** DOCUMENT EXCERPT follows **

Posted on May 27, 2008 | Comments 0
Uterine fibroids most commonly appear in your childbearing age and these non cancerous growths in the walls of the uterus are not associated with any increased risk of developing cancer in your body.
Uterine fibroids are most common; as many as three out of four women can have these uterine fibroids.
The presence of fibroids often does not show any sign or symptom. It can be very difficult for you to judge whether you have an unusual growth in your uterus or not. Your doctor can identify them during your pelvic exam or using prenatal ultrasound.
Fibroids are usually made by muscle cells and other tissues that can grow in and around the walls of your uterus or womb. These fibroids can grow as single tumor or they can also be developed in the form of clusters. It has been estimated that almost 25 % hysterectomy surgeries are usually done due to the presence of these fibroids.
How presence of uterine fibroids affect your pregnancy?
As most of these fibroids appear during childbearing age, most of the women are concerned of their chances to get pregnancy.
In fact, these fibroids mostly don’t interfere with your conception and pregnancy but they can affect your fertility. Uterine fibroids mainly distort or block your fallopian tube and interferes the passage of sperm from cervix to fallopian tube.
Submucosal fibroids, which usually grow in the inner cavity of your uterus, are primarily responsible for prolonged and heavy menstrual bleeding. They can prevent the implantation and also growth of an embryo.
The complications in the pregnancy can vary typically based on the number of fibroids present in the uterus, size and also depends on the location of uterine fibroids. Presence of multiple uterine fibroids and large submucosal fibroids, which are responsible for the distortion of your uterine cavity, mostly cause severe problems for your pregnancy.
Researches signify that pregnant women, with the presence of uterine fibroid, are slightly at an increased risk of miscarriage. They also have chances to experience premature delivery with abnormal fetal position and also the placenta can get separated from the walls of uterine. These complications can take place very rarely and also these associations are not confirmed with most of the researchers.
One of the most common complications of the presence of uterine fibroids involved in pregnancy is localized pain, which typically takes place between first and second trimesters and this pain can be easily treated with pain relievers.

** End of DOCUMENT EXCERPT **
** DATA UNDER STUDY follows **

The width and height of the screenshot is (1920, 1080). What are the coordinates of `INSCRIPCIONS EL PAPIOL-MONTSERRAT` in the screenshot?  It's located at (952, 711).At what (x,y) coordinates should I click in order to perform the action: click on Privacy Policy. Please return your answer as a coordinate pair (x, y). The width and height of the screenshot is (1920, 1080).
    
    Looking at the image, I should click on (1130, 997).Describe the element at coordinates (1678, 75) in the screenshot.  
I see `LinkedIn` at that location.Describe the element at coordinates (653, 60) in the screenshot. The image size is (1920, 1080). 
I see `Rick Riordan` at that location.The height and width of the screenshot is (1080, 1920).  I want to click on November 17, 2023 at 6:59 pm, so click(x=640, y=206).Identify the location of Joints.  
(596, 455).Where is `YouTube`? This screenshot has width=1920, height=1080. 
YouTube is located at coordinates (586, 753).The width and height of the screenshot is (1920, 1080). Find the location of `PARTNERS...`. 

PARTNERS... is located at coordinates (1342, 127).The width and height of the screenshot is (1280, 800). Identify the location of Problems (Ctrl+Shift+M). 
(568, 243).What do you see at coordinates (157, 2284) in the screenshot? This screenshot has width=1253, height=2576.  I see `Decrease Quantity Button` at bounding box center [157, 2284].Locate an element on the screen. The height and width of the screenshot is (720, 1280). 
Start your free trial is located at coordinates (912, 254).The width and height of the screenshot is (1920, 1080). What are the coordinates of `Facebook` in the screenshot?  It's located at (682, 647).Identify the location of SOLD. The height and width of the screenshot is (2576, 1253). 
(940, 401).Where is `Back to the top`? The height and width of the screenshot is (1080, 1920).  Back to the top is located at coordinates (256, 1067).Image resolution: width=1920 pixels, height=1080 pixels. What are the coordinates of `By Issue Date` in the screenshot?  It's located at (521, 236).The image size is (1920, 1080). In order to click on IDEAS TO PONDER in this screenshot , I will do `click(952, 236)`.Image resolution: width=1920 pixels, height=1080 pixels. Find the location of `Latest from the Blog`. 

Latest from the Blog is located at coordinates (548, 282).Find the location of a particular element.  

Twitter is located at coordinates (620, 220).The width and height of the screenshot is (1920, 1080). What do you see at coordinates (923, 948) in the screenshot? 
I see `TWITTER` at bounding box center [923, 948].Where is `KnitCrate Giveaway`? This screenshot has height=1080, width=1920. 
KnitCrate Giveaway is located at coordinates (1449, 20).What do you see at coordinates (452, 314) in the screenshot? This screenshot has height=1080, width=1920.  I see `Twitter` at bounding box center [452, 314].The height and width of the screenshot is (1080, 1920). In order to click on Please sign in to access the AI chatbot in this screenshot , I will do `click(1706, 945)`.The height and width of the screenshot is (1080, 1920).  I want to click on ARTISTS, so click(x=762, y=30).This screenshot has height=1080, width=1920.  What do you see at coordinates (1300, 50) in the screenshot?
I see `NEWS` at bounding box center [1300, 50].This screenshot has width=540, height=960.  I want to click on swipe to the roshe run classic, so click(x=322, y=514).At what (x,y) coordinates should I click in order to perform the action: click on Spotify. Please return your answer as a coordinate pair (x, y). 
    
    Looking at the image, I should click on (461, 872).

** End of DATA UNDER STUDY **

WHAT YOU NEED TO DO
- 1) Answer these questions using the uterine fibroids article:
(a) How many women, at most, can have uterine fibroids?
(b) What share of hysterectomy surgeries is estimated to be done because of fibroids?
(c) At what stage of pregnancy does localized pain from fibroids typically occur?
- 2) Edit the stretch of the uterine fibroids article from "In fact, these" through "for your pregnancy.", replacing "embryo" with "fetus".

ACTIVITY ANSWERS
- 1)
(a) As many as three out of four women.
(b) Almost 25%.
(c) Between the first and second trimesters.

- 2)
In fact, these fibroids mostly don’t interfere with your conception and pregnancy but they can affect your fertility. Uterine fibroids mainly distort or block your fallopian tube and interferes the passage of sperm from cervix to fallopian tube.
Submucosal fibroids, which usually grow in the inner cavity of your uterus, are primarily responsible for prolonged and heavy menstrual bleeding. They can prevent the implantation and also growth of an fetus.
The complications in the pregnancy can vary typically based on the number of fibroids present in the uterus, size and also depends on the location of uterine fibroids. Presence of multiple uterine fibroids and large submucosal fibroids, which are responsible for the distortion of your uterine cavity, mostly cause severe problems for your pregnancy.